● PROBLEM STATEMENT
Identify every line in the records that contains the string "Task", with case counting, and copy each of those lines.

● DATA ROWS

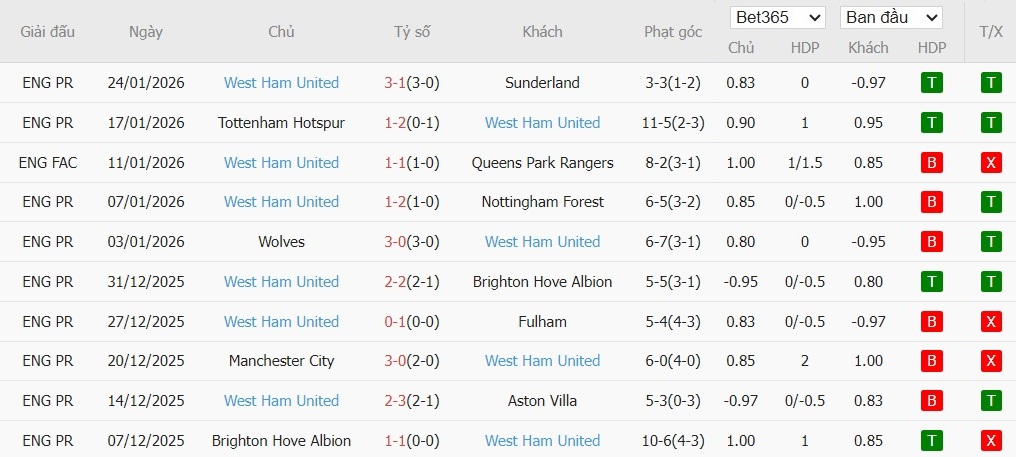Click red B HDP badge in Queens Park Rangers row
Screen dimensions: 1016x457
932,163
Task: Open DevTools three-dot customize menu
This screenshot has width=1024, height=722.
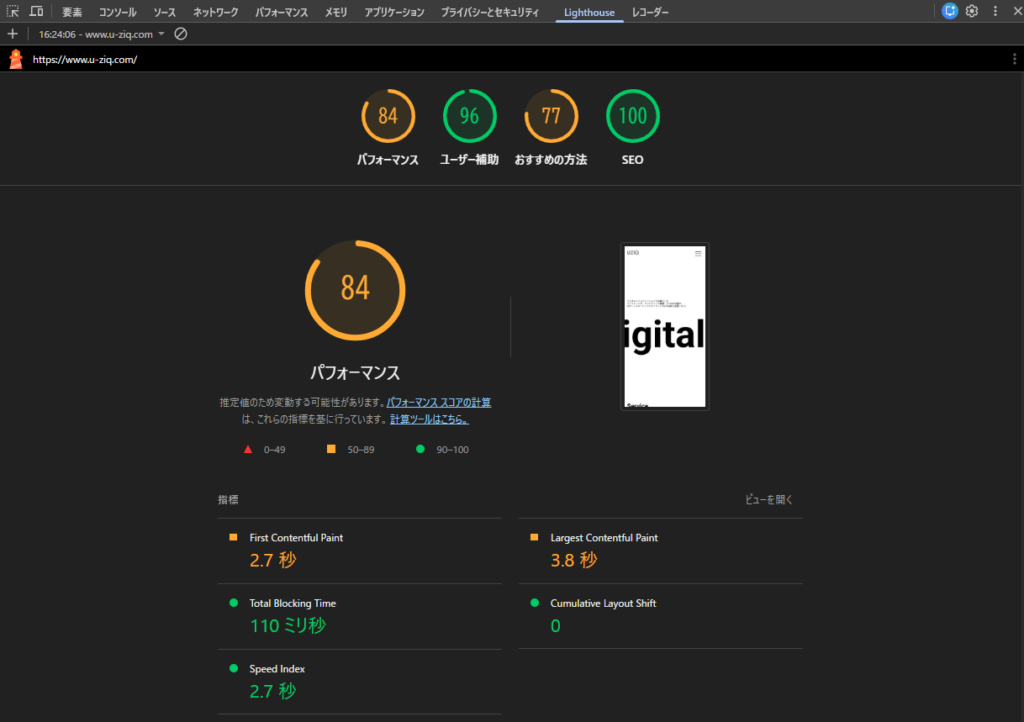Action: (x=994, y=11)
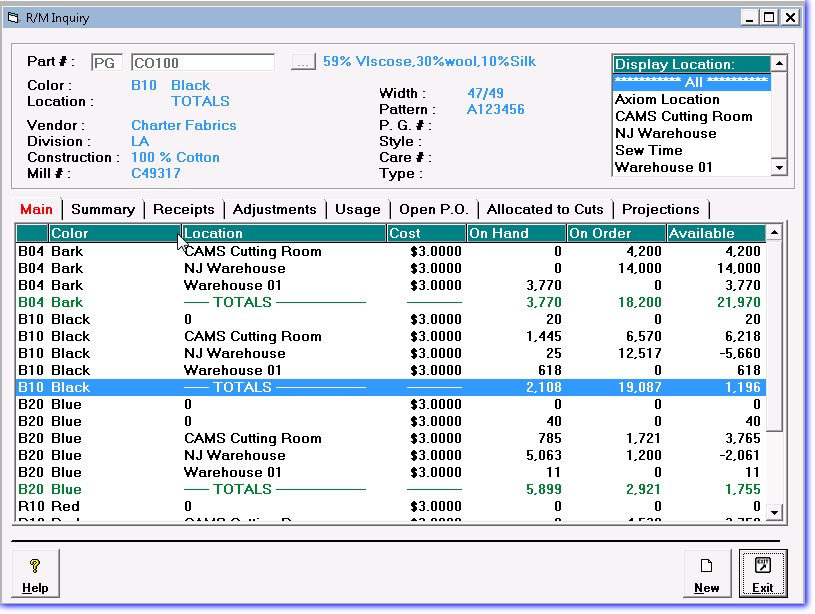Image resolution: width=815 pixels, height=614 pixels.
Task: Click the Help button with question mark icon
Action: pos(35,574)
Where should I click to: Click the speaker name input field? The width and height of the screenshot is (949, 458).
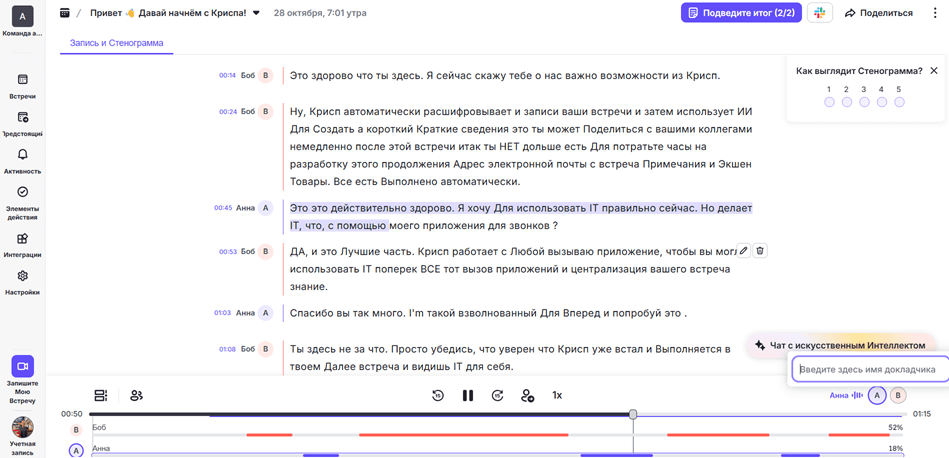click(x=868, y=369)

● WRITTEN RESPONSE
Task: Open DevTools three-dot customize menu
Task: Click the Help button with question mark icon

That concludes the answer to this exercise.